Skip site navigation (1) Skip section navigation (2)

Re: estimating # of distinct values

From: Tomas Vondra <tv(at)fuzzy(dot)cz>
To: pgsql-hackers(at)postgresql(dot)org
Subject: Re: estimating # of distinct values
Date: 2010-12-28 00:20:31
Message-ID: 4D192D4F.7090902@fuzzy.cz (view raw or flat)
Thread:
Lists: pgsql-hackers
Dne 28.12.2010 00:04, Kevin Grittner napsal(a):
> Tom Lane <tgl(at)sss(dot)pgh(dot)pa(dot)us> wrote:
>  
>> Well, first, those scans occur only once every few hundred million
>> transactions, which is not likely a suitable timescale for
>> maintaining statistics.
>  
> I was assuming that the pass of the entire table was priming for the
> incremental updates described at the start of this thread.  I'm not
> clear on how often the base needs to be updated for the incremental
> updates to keep the numbers "close enough".
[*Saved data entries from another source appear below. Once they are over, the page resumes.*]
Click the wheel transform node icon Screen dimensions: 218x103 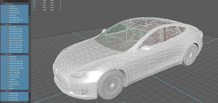8,89
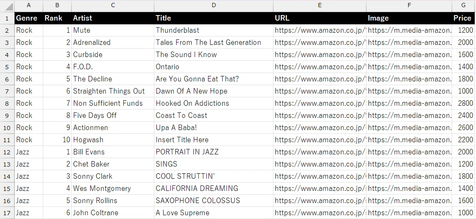Select the A Love Supreme cell
Screen dimensions: 476x219
214,213
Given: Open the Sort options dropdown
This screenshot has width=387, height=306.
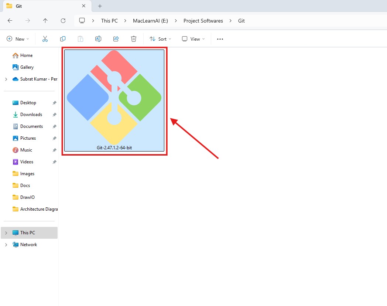Looking at the screenshot, I should click(160, 39).
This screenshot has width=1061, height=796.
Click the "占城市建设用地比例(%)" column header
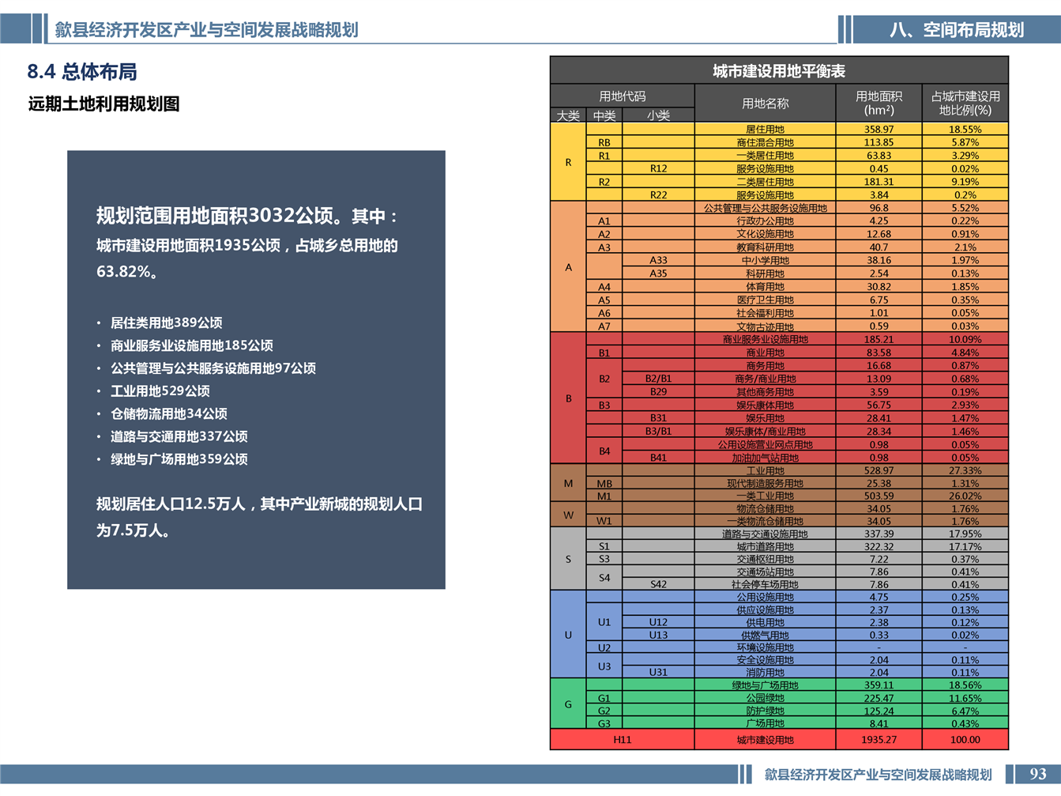coord(965,103)
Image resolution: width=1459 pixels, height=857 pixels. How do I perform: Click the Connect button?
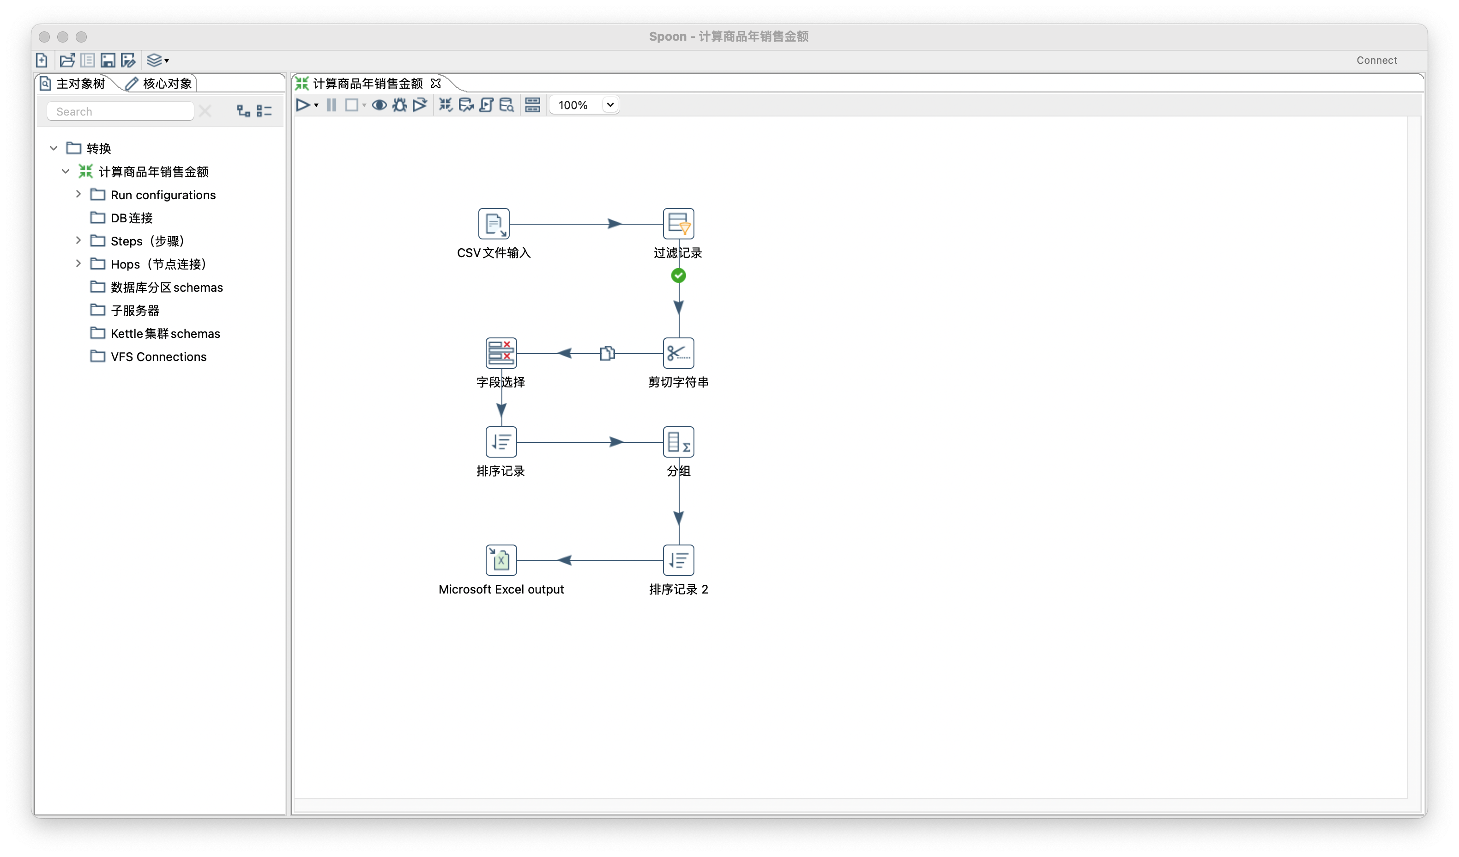coord(1377,60)

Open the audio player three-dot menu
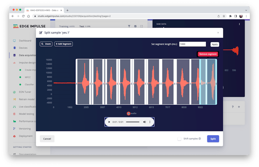pyautogui.click(x=150, y=122)
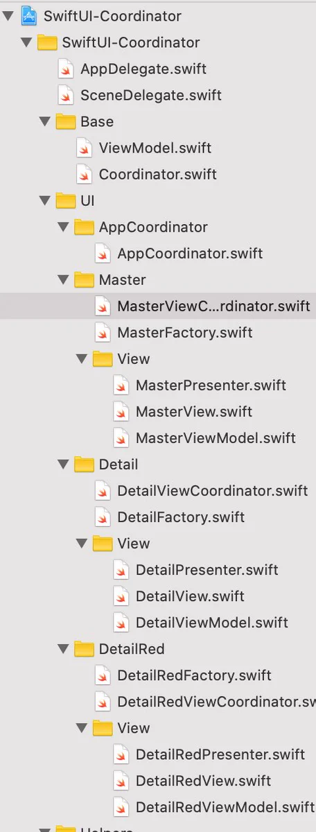Click the Swift icon beside MasterFactory.swift

point(103,332)
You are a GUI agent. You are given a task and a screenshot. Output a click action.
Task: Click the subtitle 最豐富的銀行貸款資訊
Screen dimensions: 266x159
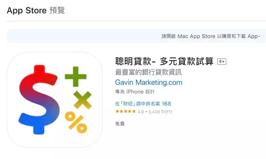(149, 72)
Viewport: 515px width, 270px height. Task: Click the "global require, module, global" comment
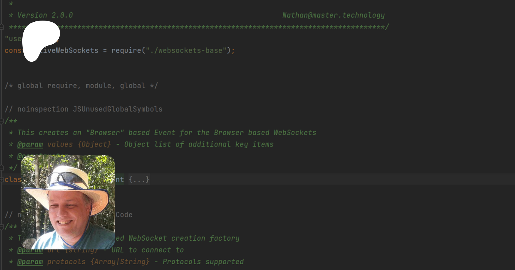[81, 86]
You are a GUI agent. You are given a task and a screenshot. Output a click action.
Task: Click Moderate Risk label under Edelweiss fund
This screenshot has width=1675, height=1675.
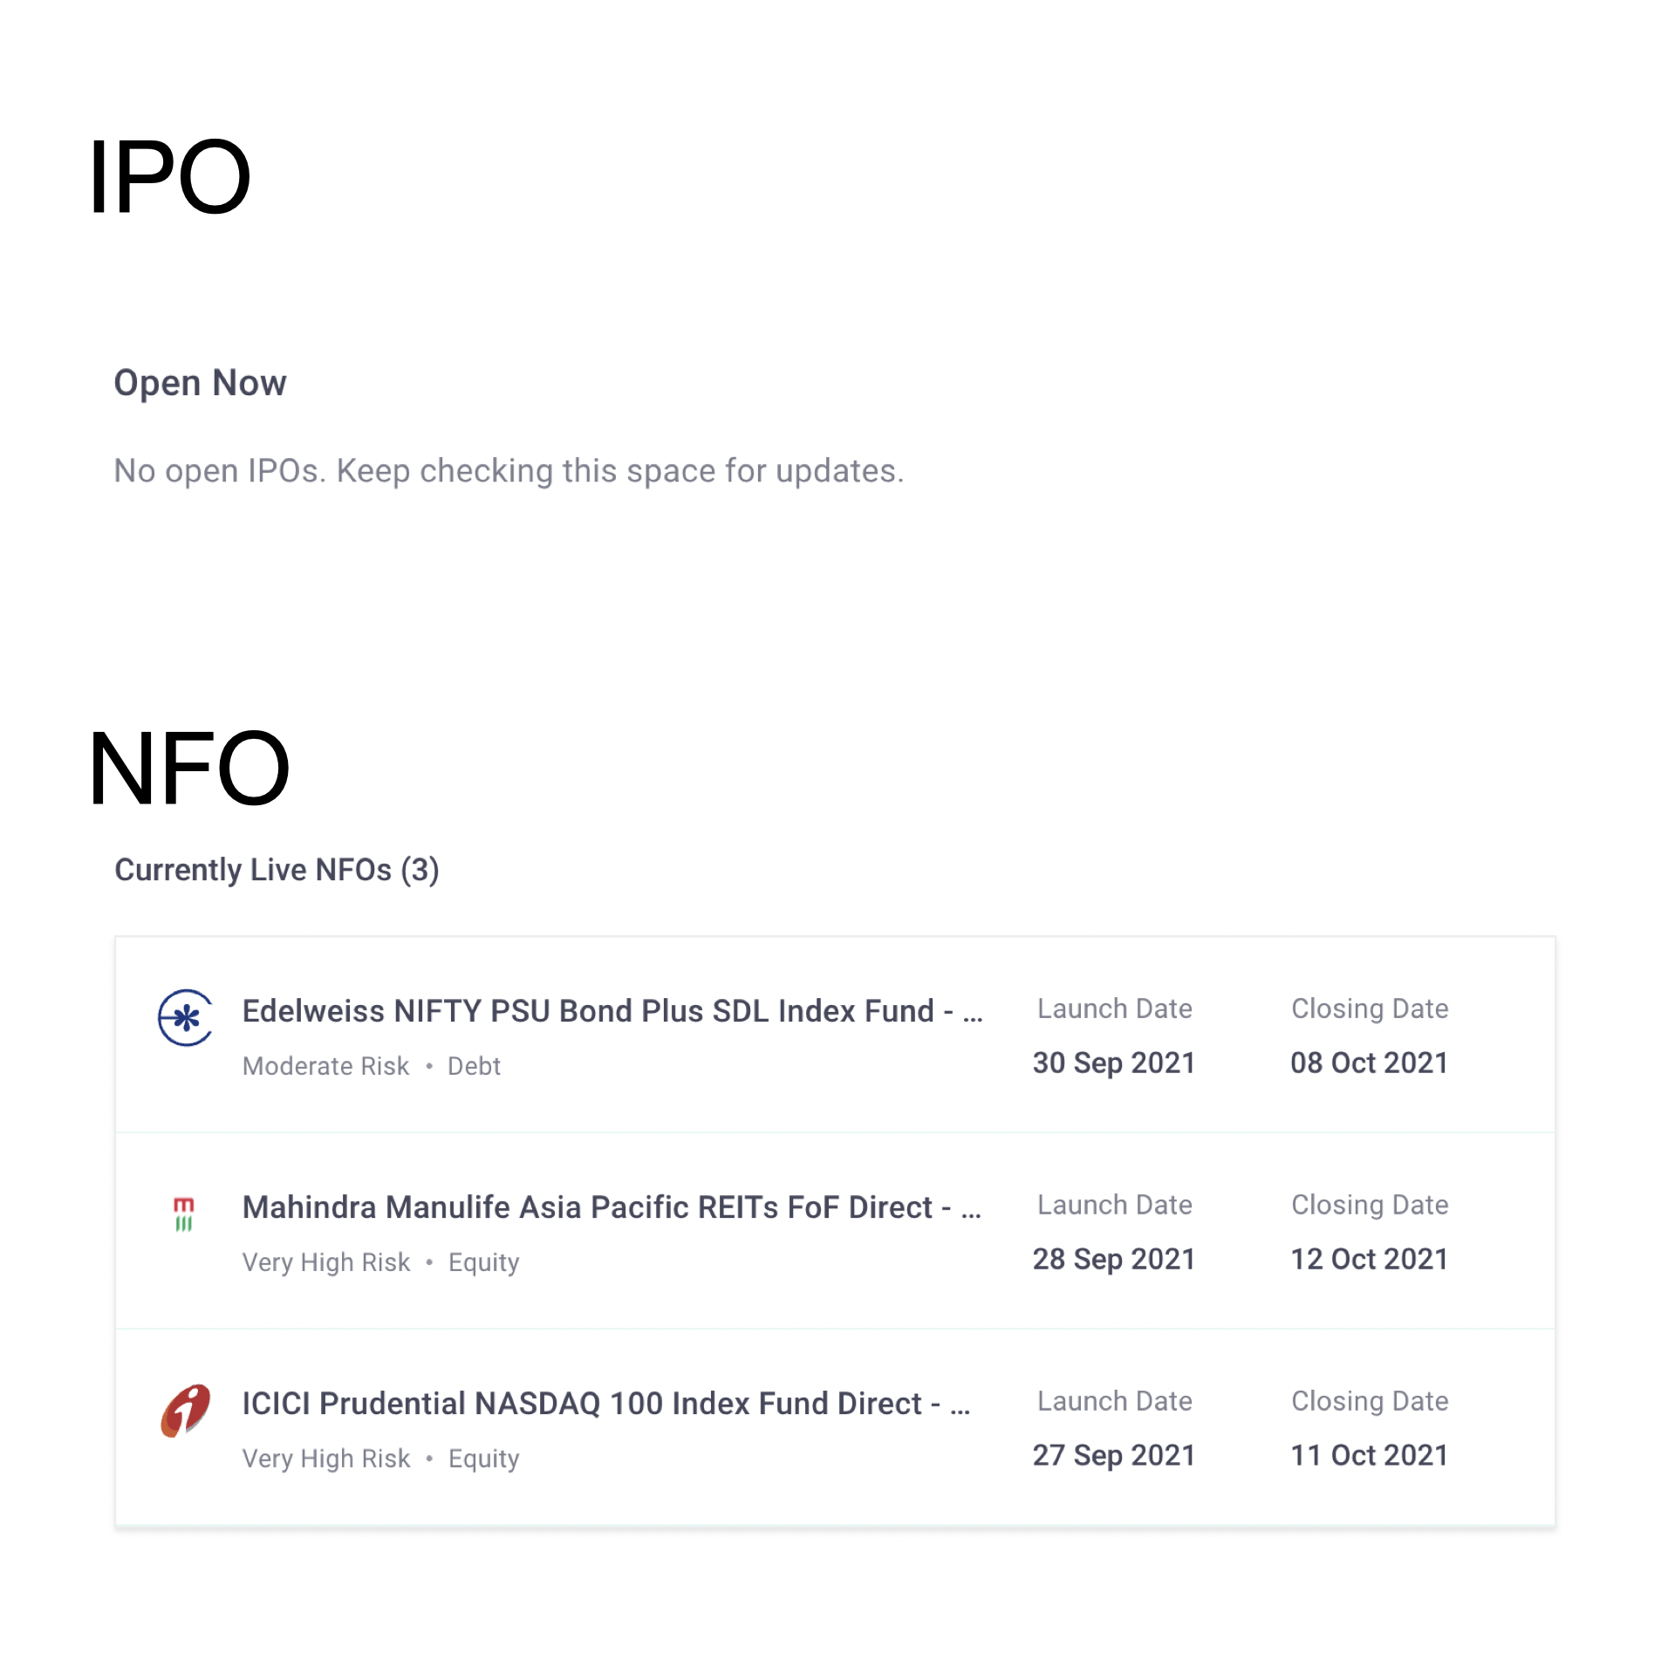325,1066
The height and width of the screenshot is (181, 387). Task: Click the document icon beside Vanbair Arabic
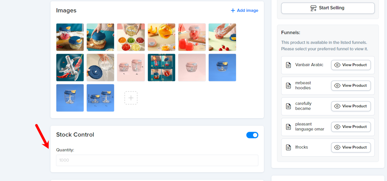pyautogui.click(x=289, y=65)
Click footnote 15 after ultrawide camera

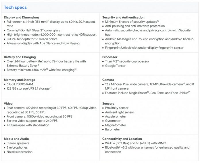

Well, that really depends on the workload. If you never remove all
occurences of a given value (e.g. a ZIP code), you don't need to rescan
the table at all.

All you need is to build the stats once and then update them
incrementally - and I belive this could be handled by autovacuum.

>> And second, we keep on having discussions about rejiggering
>> the whole tuple-freezing strategy.  Even if piggybacking on those
>> scans looked useful, it'd be unwise to assume it'll continue to
>> work the same way it does now.
>  
> Sure, it might need to trigger its own scan in the face of heavy
> deletes anyway, since the original post points out that the
> algorithm handles inserts better than deletes, but as long as we
> currently have some sequential pass of the data, it seemed sane to
> piggyback on it when possible.  And maybe we should be considering
> things like this when we weigh the pros and cons of rejiggering. 
> This issue of correlated values comes up pretty often....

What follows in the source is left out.